Page and screen pointing data:
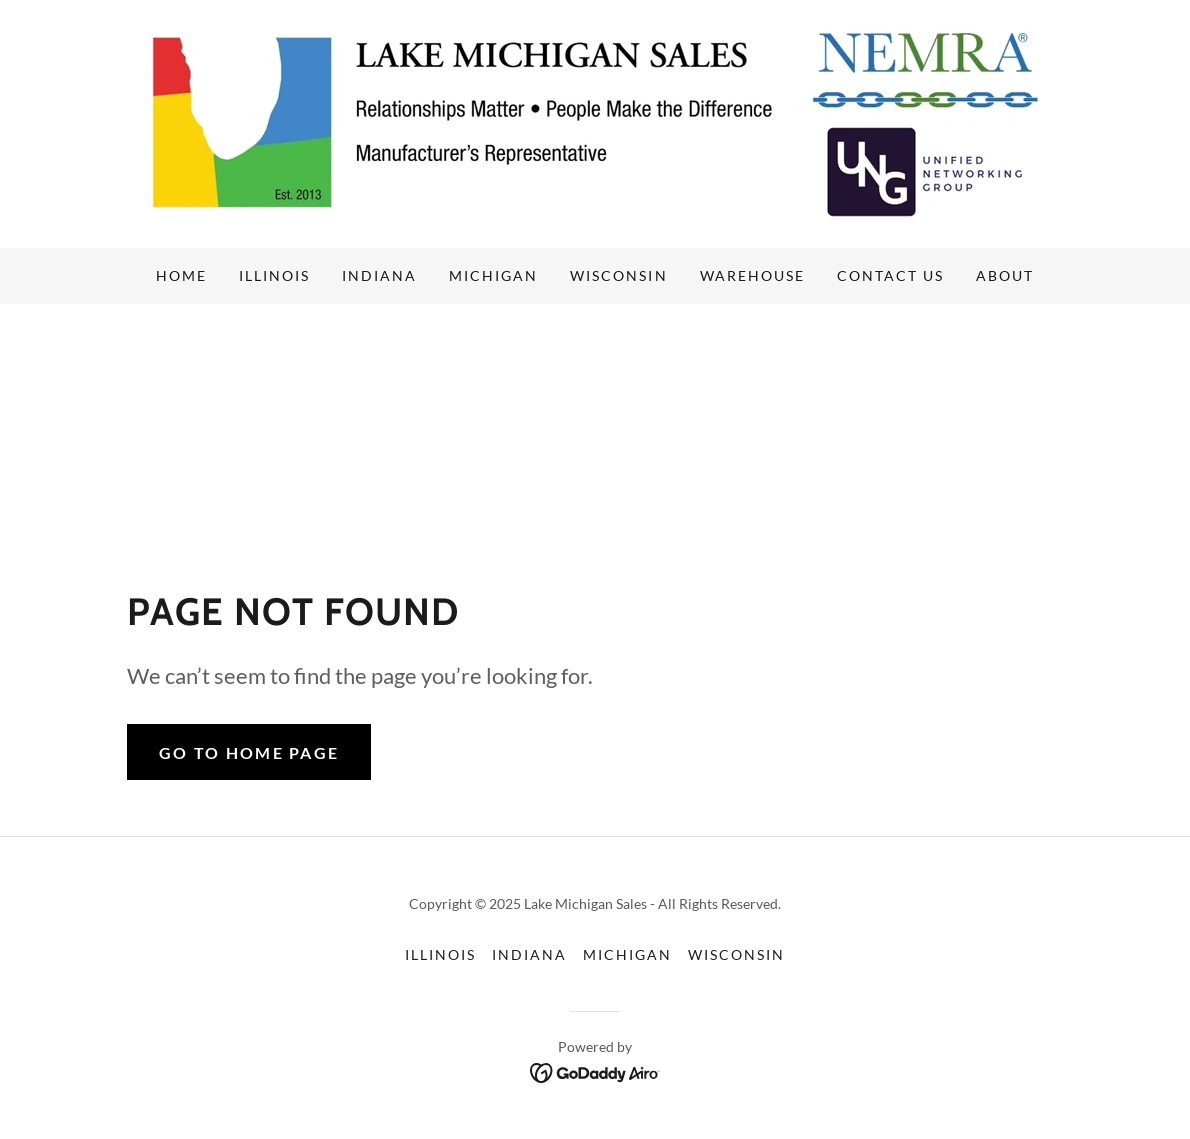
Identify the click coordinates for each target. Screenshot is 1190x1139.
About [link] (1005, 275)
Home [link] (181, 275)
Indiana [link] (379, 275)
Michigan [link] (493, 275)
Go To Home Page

● **Task to complete**
Rewrite the lines of the records above as a Markdown table with the columns "Row" and "Line", numbering each line and omitting blank lines. Leave the pictures out of the table.

● **Exercise answer**
| Row | Line |
|---|---|
| 1 | Identify the click coordinates for each target. Screenshot is 1190x1139. |
| 2 | About [link] (1005, 275) |
| 3 | Home [link] (181, 275) |
| 4 | Indiana [link] (379, 275) |
| 5 | Michigan [link] (493, 275) |
| 6 | Go To Home Page |